Selected text:

Long-distance footpath in Lancashire, England

The Lancashire Witches Walk is a 51 mile long-distance footpath opened in 2012, between Barrowford and Lancaster, all in Lancashire, England. It starts at Pendle Heritage Centre in Barrowford before passing through the Forest of Pendle, the town of Clitheroe and the Forest of Bowland to finish at Lancaster Castle.

The route was created to commemorate the 400th anniversary of the trials of the Pendle witches. Ten cast iron tercet waymarkers, designed by Stephen Raw, each inscribed with a verse of a poem by the poet laureate Carol Ann Duffy, have been installed at sites along the way.

==History==
The route was designed by Ian Thornton-Bryar and John Sparshatt, following initial suggestions from Sue Flowers, the artistic director of the Lancashire-based arts organization Green Close.

==Route==
The sustainable 51-mile long-distance walk commemorates the 400th anniversary of the hanging of nine of the Lancashire Witches. Starting in Barrowford and finishing at Lancaster Castle, where the witches were tried, the walk follows the most likely route that the witches were taken, on their way to be sentenced and hanged. Conveniently, the route also visits some of Lancashire’s best fells, using Slaidburn YHA as a base, almost exactly halfway along. While the start, finish and mid-points are accessible by public transport, much of the rest is remote. Green Close, a rural arts organisation based in the village of Melling, organised the installation of 10 half-tonne cast-iron installations on or near the path, embossed with stanzas of the walk’s poem, written by the poet laureate Carol Ann Duffy, all funded by the Heritage Lottery Fund. The route has been used in seven walking festivals (one by Clitheroe, two by Bowland and four by The Pendle Walking Festival). One originally Lancaster-based charity has used it to raise £5,200, by getting 50 youngsters to walk the northern half on midsummer's days.

Instructions for the task: Could you write out the Lancashire Witches Walk text from "The route was created" to "organization Green Close.", substituting "signposts" for "waymarkers"? The records that follow are separate material from the text about the Lancashire Witches Walk.

Extracted records:
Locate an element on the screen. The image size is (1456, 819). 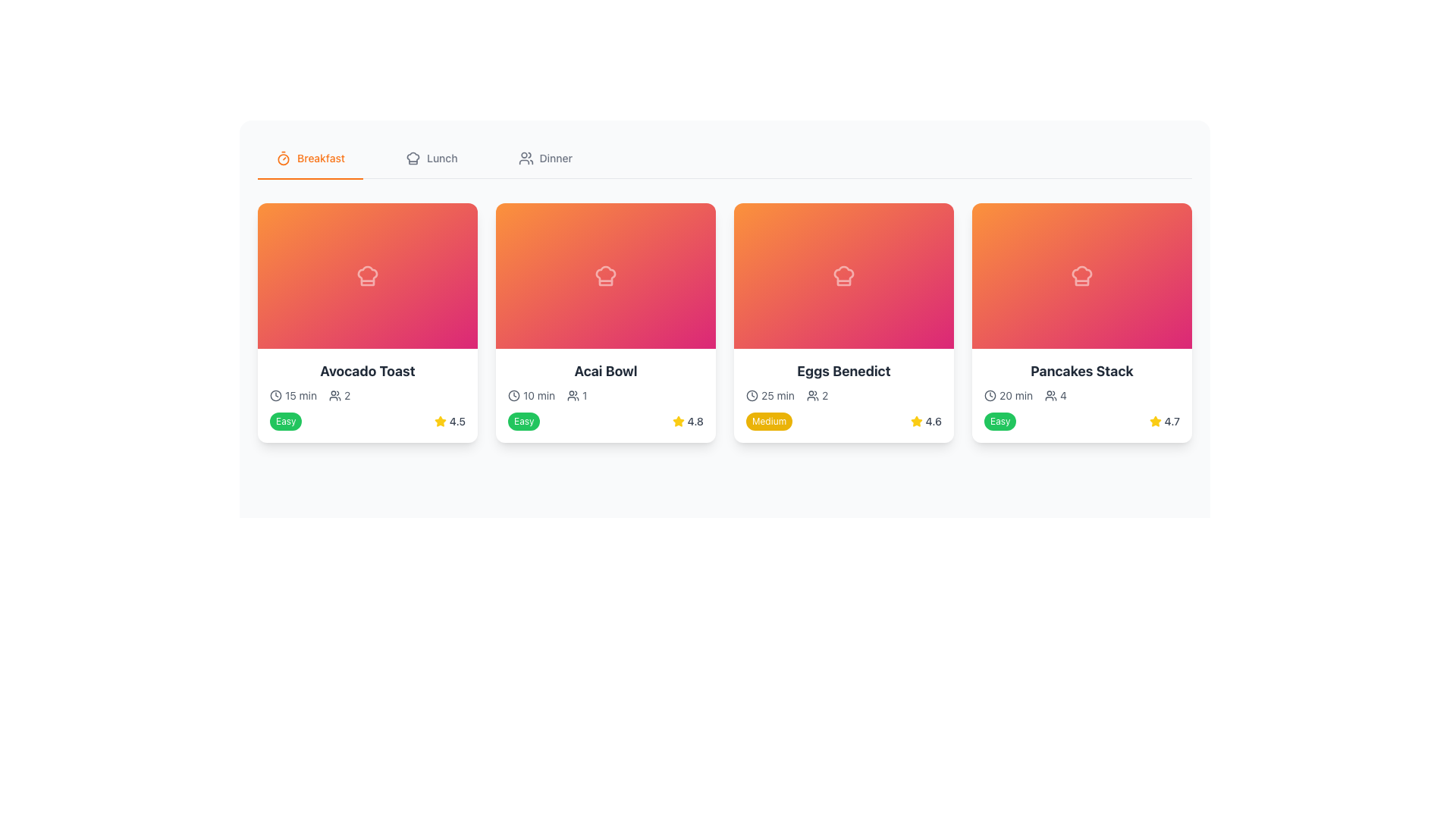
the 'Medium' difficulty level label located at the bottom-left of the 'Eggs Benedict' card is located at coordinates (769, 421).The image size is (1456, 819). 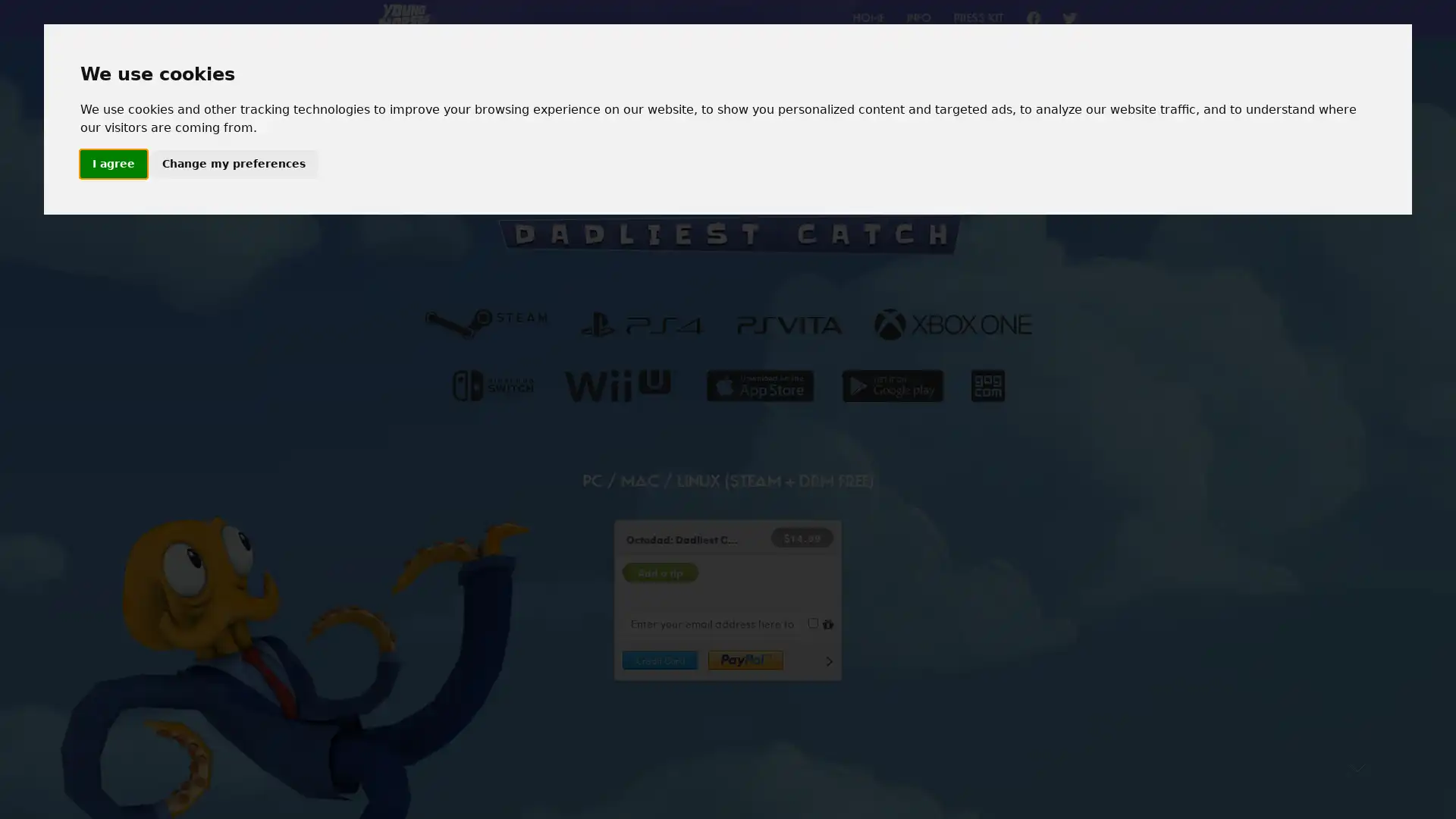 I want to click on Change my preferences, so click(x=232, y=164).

==

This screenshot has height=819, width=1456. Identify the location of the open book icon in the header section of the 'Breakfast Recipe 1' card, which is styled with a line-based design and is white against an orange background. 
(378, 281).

Written response:
The route was created to commemorate the 400th anniversary of the trials of the Pendle witches. Ten cast iron tercet signposts, designed by Stephen Raw, each inscribed with a verse of a poem by the poet laureate Carol Ann Duffy, have been installed at sites along the way.

==History==
The route was designed by Ian Thornton-Bryar and John Sparshatt, following initial suggestions from Sue Flowers, the artistic director of the Lancashire-based arts organization Green Close.